以前の記事「みなさんの血液検査データ2020 集計 その3 LDLコレステロール」で書いたように、糖質制限ではLDLコレステロールの異常値である140以上の人の割合では、男女ともに50%を超えています。日本人は比較的BMIが低い人が多いことが影響している可能性はあります。
ここで、最も重要なことは、そもそもLDLコレステロール値が高いことが健康に悪いことなのか?ということです。この前提が間違っていれば、糖質制限のLDLコレステロール上昇は気にする必要はありません。多くの研究でLDLコレステロールが高い方が長生きであり、感染にも強いことがわかっています。LDLコレステロールが高いことが様々な病気のリスクを上げるというのも否定的な研究が多く存在します。
また、通常世の中の血液検査の基準値(正常値)というのは、検査機関によって少しずつ違いがあるのに、コレステロールだけは完全に一律です。不思議です。企業の力が働いているんですね。スタチンを処方すれば、ずっと処方し続けられます。そして、様々な副作用で医療から離れられなくなるでしょう。
「糖質制限でLDLコレステロールが上昇したらスタチンは必要か? その4」で書いたように、糖質制限ではLDL上昇以外は多くの健康的なパラメータが改善します。
糖質制限でLDLが上昇してしまった時に、医師に脅される人もいるでしょう。どのように判断するかはご自身の問題です。私は糖質制限をしているのであればLDLコレステロール値は全く気にしていません。
「Dramatic elevation of LDL cholesterol from ketogenic-dieting: A Case Series」
「ケトン食によるLDLコレステロールの劇的な上昇: ケースシリーズ」(原文はここ)
LDL→スタチン同様、有効ではないけど何らかの事情で処方され、
逆に健康を害するような処方はありそうですね。
鈴木 武彦さん、コメントありがとうございます。
PPIですか?
清水先生、こんにちは。
コレステロール値には悩まされます。
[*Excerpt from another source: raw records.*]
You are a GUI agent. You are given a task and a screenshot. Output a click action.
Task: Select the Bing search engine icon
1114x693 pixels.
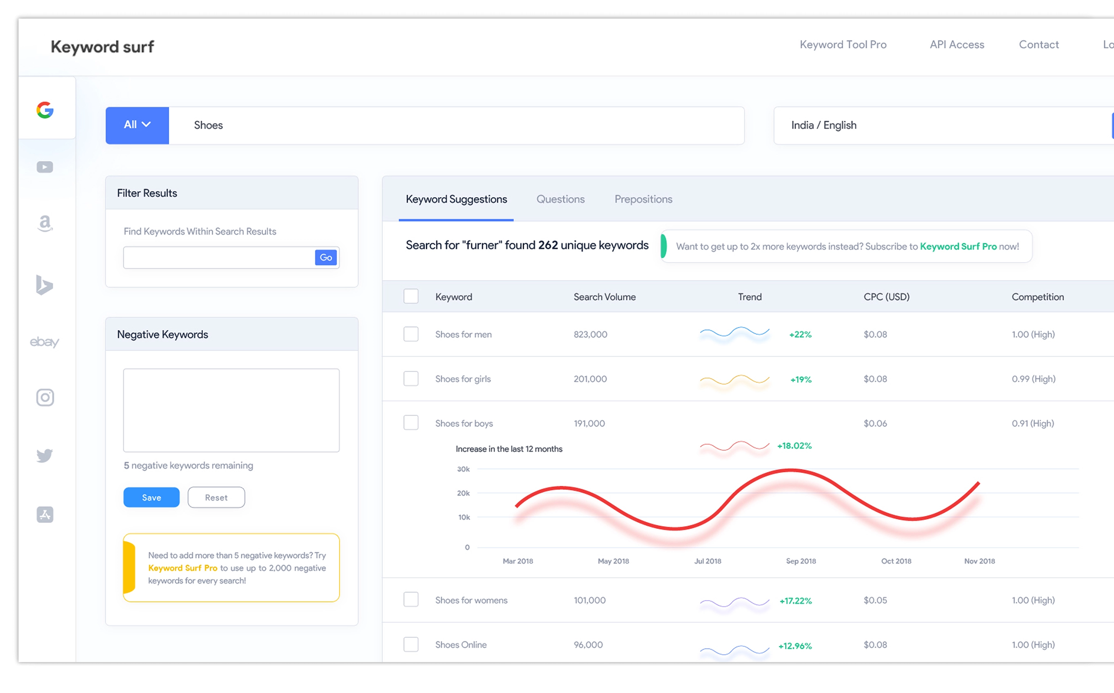(45, 285)
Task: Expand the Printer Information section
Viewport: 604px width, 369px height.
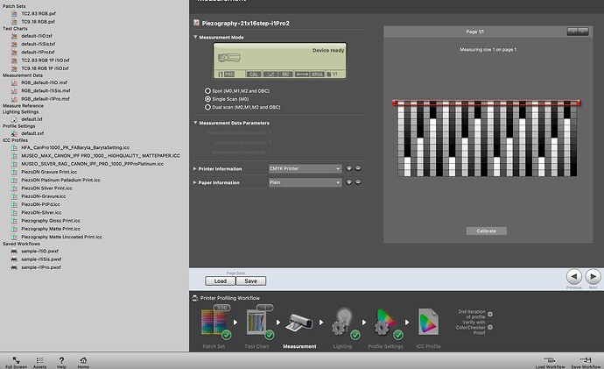Action: pos(196,167)
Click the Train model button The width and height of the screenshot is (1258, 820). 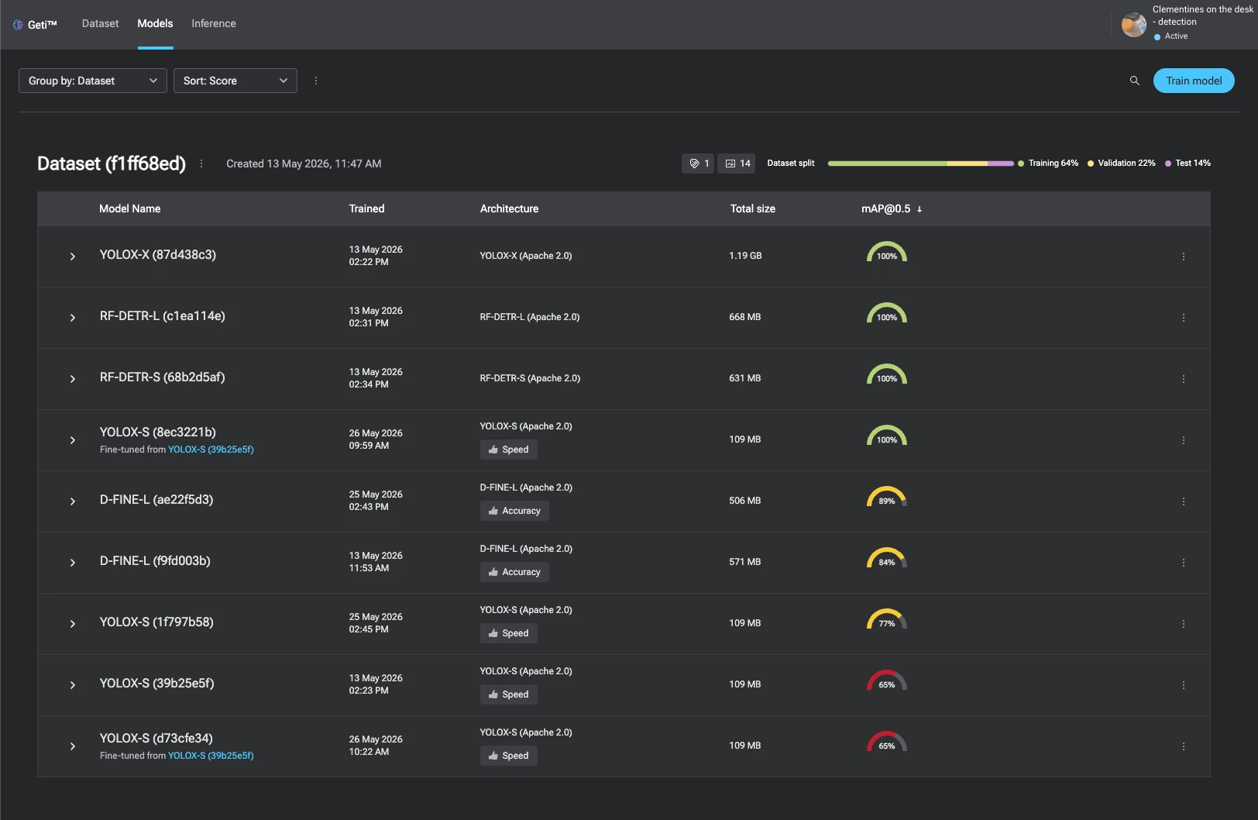[1194, 81]
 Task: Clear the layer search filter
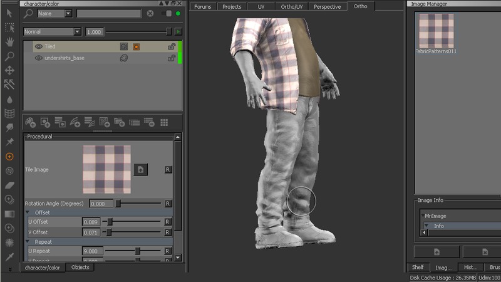[150, 13]
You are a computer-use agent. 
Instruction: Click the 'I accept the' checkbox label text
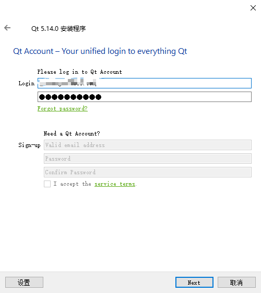73,184

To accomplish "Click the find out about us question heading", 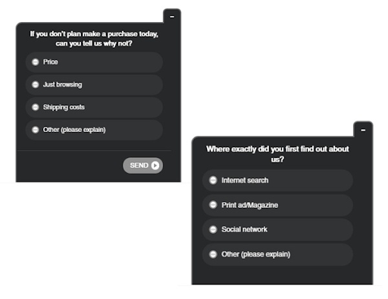I will pos(277,154).
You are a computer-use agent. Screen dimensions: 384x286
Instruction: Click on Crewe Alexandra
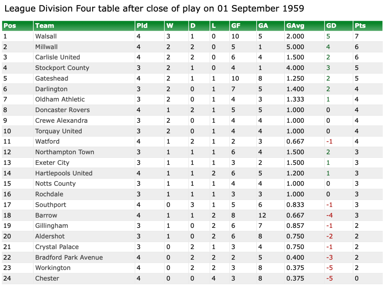point(61,121)
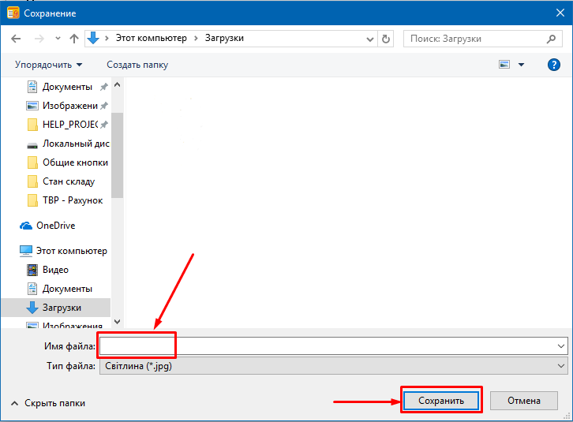Open the view options dropdown arrow

coord(521,65)
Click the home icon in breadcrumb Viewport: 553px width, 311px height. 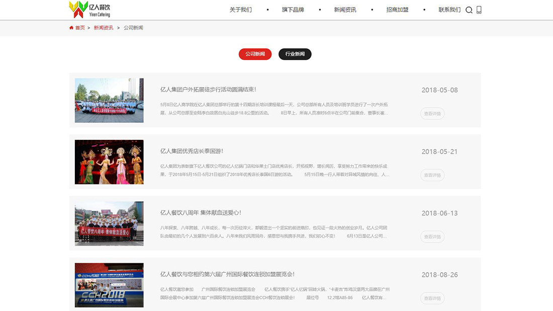point(72,28)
個人的には、先生の記事を読み、気にしていないのですが、会社では人間ドックや健康診断で必ず問題視されます。
早くコレステロール値について、本質的な見直しをしていただきたいものです。
じょんさん、コメントありがとうございます。
大量虐殺ワクチンでさえ見直されないので、コレステロールを見直すなんて夢のまた夢でしょう。
ADPKD持ちの56歳のおばちゃんです。
私も腎臓内科医からスタチンを処方されそうになって、スタチンは嫌、薬飲まないといけないのならゼチーアにしてほしいと。とりあえずスタチンは回避しました。すごい勢いでスタチンを勧めてくるのでげんなりしてます。
nao@berryさん、コメントありがとうございます。
コレステロール高い=スタチン処方はもう条件反射なのでしょう。